A study of this vague expression of a stil vaguer conception, leads to the discovery of some of the elements that all wil acknowledge, must be in a profession. A profession is a vocation and not an avocation. It is the chief or principal business of a man's life and not something that is taken up at leisure times for amusement or for profit. A profession is followed for subsistence. It has these elements in common with nonprofessional callings. The definiton quoted above suggests another element, which I think wil help us to find the distinguishing mark of a profession. It is containd in the claus, “which one professes to understand." To understand is to hav “just and adequate ideas of;" it is to know the thing in itself and in its relation to other things. It is to know the principls and truths that ar the germ of the thing, and the laws by which the thing has grown from this germ. To understand a thing is to hav a scientific knowledge of it.

'Scientific knowledge, except when of axiomatic principls, requires conviction of the truth of the givn proposition and a knowledge of its reason or caus."-Aristotle.

"A science is a complement of cognitions, having in form the character of logical perfection; and in matter, the character of real truth.”—Sir Wm. Hamilton.

He who possesses such a knowledge of his vocation, sustains a very different relation to it than does he who works by the direction of another, in obedience to givn rules. This difference of relation is sufficiently marked to form the basis for the separation of the vocations of men into two classes; viz.,-The Liberal Arts and the Industrial Arts.

He who practices a liberal art is an artist. He is fre from the limitations which attend ignorance and subjection to authority. The artisan can practice only an industrial art. He must be ever subject to these limi

tations.

Whether an art is industrial or liberal depends not upon the accident of its being the practice of agriculture or of medicine, but upon the kind of knowledge of his art which he who practices it possesses. HENRY BESSEMER in his manufacture of bronze, or of steel, practiced a liberal art. The physician who simply follows the rules of practice laid down by his author for the treatment of diseases, practices an industrial art. The difference between a trade and a profession is not found in the nature of the work done, nor in the manner in which it is done; but rather in the reason which exists in the mind of the workman for so doing; it is the difference between blind obedience to law, and being a law unto one's self.

The pedagogic profession is, then, the practice of the liberal art of guiding the young to a harmonious development of all their faculties through their own efforts.

No one doubts that there ar teachers at the work in every state of the Union who ar artists, and may be truly said to practice teaching as a liberal art. Since this is tru, it follows that there is a pedagogic profession alredy formd. It only remains, therefore, for me to make mention of some of the obstructions which resist the growth of this profession.

It has been thus far assumed that by pedagogic profession is ment the vocation of school teaching. But "Pedagogics" is a word of much larger content. A system of pedagogics is understood to provide for the complete education of the individual. Such a system includes the influence of the family, the church, the state, and civil and polite society, as wel as the influence of the school..
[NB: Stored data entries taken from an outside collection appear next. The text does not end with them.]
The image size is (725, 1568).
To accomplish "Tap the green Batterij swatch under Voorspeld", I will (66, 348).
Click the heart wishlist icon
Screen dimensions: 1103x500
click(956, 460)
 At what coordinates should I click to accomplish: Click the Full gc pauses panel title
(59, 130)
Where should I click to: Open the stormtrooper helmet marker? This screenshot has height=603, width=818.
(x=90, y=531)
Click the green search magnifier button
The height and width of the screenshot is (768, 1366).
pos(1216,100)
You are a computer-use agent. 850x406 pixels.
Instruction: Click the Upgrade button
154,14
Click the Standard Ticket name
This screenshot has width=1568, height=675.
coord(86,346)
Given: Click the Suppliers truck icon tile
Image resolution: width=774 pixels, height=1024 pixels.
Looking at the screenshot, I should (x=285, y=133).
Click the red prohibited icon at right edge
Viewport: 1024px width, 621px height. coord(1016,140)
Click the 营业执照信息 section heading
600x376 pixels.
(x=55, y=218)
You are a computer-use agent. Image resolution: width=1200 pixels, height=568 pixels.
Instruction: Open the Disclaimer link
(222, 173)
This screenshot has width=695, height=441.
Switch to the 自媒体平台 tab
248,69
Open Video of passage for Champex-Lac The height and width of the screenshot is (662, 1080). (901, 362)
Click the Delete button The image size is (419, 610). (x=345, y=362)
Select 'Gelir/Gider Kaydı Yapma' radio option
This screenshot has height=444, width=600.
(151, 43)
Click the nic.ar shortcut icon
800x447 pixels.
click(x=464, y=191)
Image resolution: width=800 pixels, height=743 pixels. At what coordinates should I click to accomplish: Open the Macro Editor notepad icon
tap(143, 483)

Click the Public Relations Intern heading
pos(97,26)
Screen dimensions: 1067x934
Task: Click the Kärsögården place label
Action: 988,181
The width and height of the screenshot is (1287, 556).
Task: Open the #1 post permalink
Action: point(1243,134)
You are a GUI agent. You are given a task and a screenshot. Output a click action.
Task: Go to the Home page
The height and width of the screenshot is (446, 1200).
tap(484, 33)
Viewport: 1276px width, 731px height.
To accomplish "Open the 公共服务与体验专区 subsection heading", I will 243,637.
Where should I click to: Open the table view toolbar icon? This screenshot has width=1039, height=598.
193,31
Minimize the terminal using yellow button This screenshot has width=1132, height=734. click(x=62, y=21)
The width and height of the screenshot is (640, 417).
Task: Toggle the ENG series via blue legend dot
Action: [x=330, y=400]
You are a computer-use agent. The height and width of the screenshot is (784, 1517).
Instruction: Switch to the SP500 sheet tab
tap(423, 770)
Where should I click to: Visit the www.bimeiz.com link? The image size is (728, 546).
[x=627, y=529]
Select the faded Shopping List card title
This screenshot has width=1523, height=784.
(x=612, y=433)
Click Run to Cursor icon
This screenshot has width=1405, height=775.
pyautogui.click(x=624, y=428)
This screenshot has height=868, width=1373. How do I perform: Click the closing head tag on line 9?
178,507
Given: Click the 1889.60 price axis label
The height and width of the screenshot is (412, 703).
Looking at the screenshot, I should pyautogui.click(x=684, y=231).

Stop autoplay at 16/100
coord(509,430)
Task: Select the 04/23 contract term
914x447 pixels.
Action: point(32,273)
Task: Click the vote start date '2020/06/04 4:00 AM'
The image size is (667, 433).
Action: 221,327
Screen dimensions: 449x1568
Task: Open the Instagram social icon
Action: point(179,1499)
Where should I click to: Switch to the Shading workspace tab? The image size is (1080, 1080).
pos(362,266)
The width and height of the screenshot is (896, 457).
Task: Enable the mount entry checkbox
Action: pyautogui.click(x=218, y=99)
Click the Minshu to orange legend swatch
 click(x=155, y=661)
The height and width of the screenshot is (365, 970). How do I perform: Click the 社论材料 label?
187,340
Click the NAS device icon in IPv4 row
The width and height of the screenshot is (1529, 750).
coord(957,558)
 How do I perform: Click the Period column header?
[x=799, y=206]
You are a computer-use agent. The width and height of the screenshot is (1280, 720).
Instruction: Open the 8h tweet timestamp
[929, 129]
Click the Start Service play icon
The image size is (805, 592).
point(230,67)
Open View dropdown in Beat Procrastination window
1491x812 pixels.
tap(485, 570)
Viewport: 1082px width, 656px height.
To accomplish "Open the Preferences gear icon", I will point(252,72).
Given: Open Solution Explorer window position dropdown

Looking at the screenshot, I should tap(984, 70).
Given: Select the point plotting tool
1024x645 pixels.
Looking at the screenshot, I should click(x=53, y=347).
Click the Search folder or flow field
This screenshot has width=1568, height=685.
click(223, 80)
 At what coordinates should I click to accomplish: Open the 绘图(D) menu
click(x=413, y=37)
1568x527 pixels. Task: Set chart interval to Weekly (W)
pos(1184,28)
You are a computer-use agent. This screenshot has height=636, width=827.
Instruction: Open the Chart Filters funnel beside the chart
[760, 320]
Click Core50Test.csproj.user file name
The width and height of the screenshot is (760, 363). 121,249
Education is defined by some German writer to be "the harmonious and equabl evolution of the human powers by a method based on the nature of the mind; every power of the soul to be unfolded, every crude principl of life stird up and nourisht, all one-sided culture avoided, and the impulses on which the strength and worth of man rest, carefully attended to."

JAMES MILL says that the purpose of education is "to render the individual, as much as possibl, an instrument of happiness, first to himself and next to other beings."